'''

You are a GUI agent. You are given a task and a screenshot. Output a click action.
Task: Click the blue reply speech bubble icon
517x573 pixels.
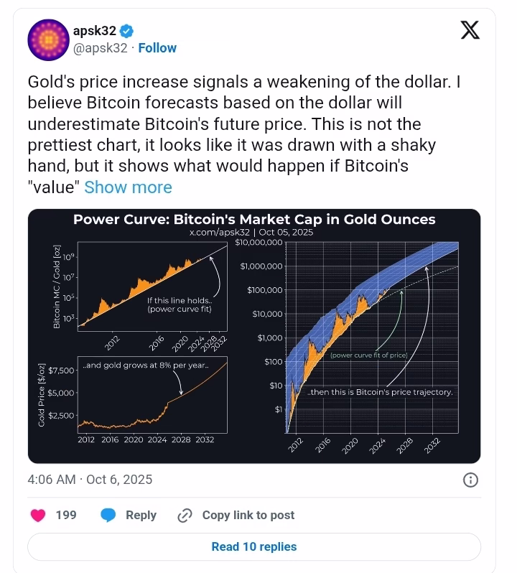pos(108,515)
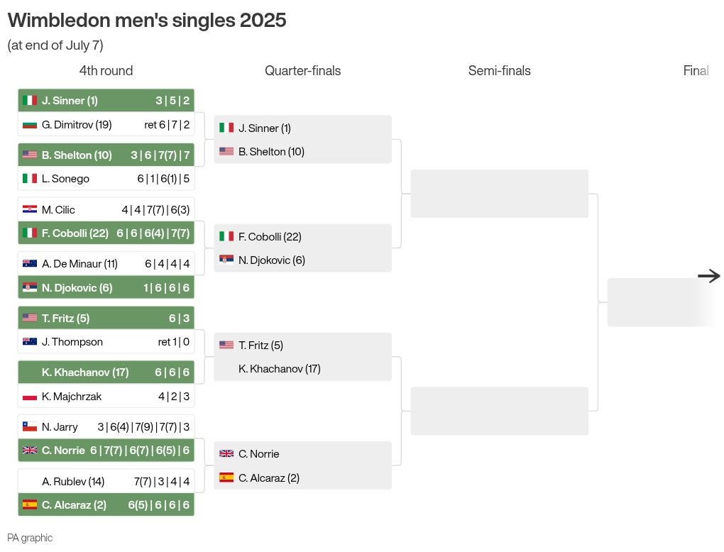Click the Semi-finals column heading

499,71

'''

## YOUR OBJECTIVE
Keep the pictures out of the copy and write out the data exactly as it stands.

## EXERCISE SOLUTION
You are a GUI agent. You are given a task and a screenshot. Output a click action.
Task: Click the blue reply speech bubble icon
517x573 pixels.
pos(108,515)
Click the Semi-finals column heading

499,71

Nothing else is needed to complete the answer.